This might be a corner case to start with but nevertheless would be good to identify mismatches of file extension or mime type with that of a true file type.
If you go http://www.httparchive.org/viewsite.php?pageid=9285021 and look at image requests by format you would conclude that most of this site would be png. Since WPT powers that data lets look at their real waterfall and inspecting response mime types which tell us again that its image/png
However if you download one of those files (say /department-bucket-folder/department_buckets/6-1-69-1-480x480-1370359903.png ) and use “file” command to really look the content of the file you shall see it is a JPEG
You might just even look at strings on the file and still guess it is JPG
The same is true of other images. Most likely it might be caused by https://drupal.org/node/568772 or some variant wherein the content owners just use a convenient extension that bears no relation to the content type.
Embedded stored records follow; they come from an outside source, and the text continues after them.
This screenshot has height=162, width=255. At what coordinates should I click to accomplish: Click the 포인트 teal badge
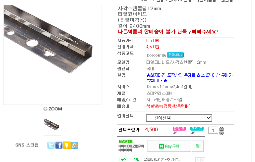[197, 129]
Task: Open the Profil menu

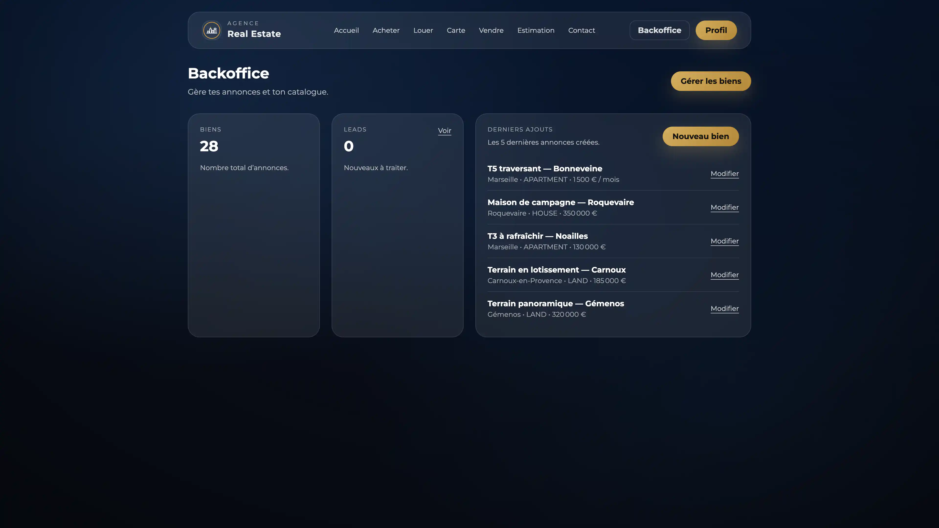Action: [716, 30]
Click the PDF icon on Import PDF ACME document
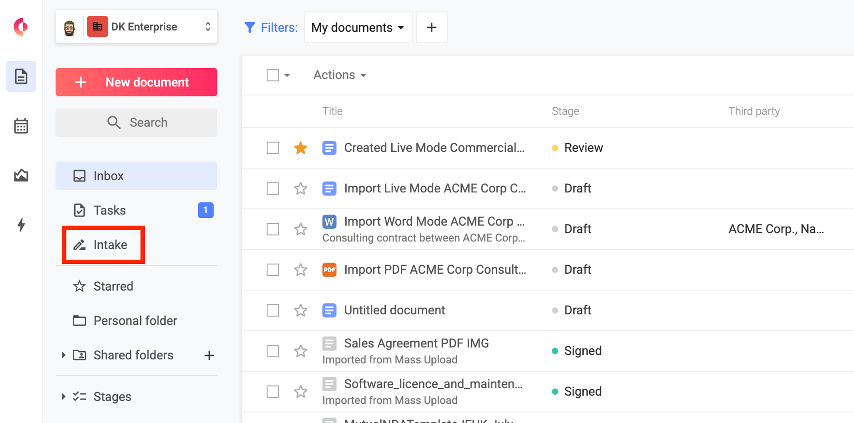This screenshot has height=423, width=854. click(x=329, y=270)
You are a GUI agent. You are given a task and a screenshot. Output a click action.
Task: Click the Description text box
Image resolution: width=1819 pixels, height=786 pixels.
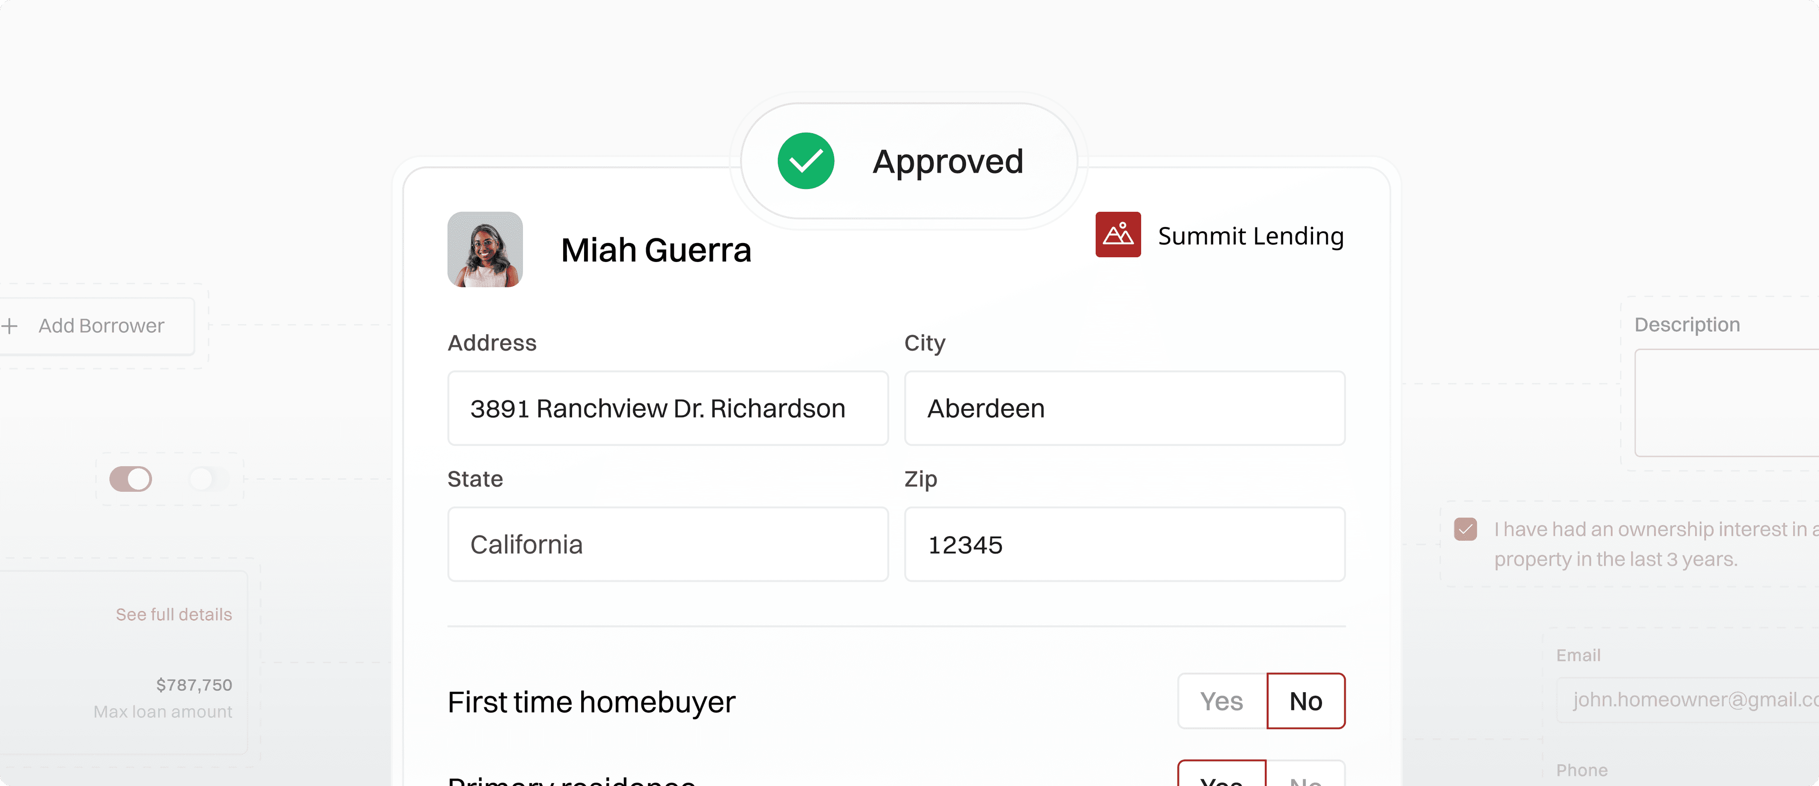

My final ask here is that how can we catch these kinds of mismatches in WPT so that when we can flag such content types independent of the mime/file extensions? Would it be helpful or too much to do?
For images it is reasonably easy to detect the correct image format by looking at the first 2 bytes of the response (Gif, Png and jpeg all have unique signatures). It wouldn’t be too hard to add another field that tracks the actual image type (though it’s more of a feature request than a bug ).
Images are probably the only file type where auto-detection is feasible though.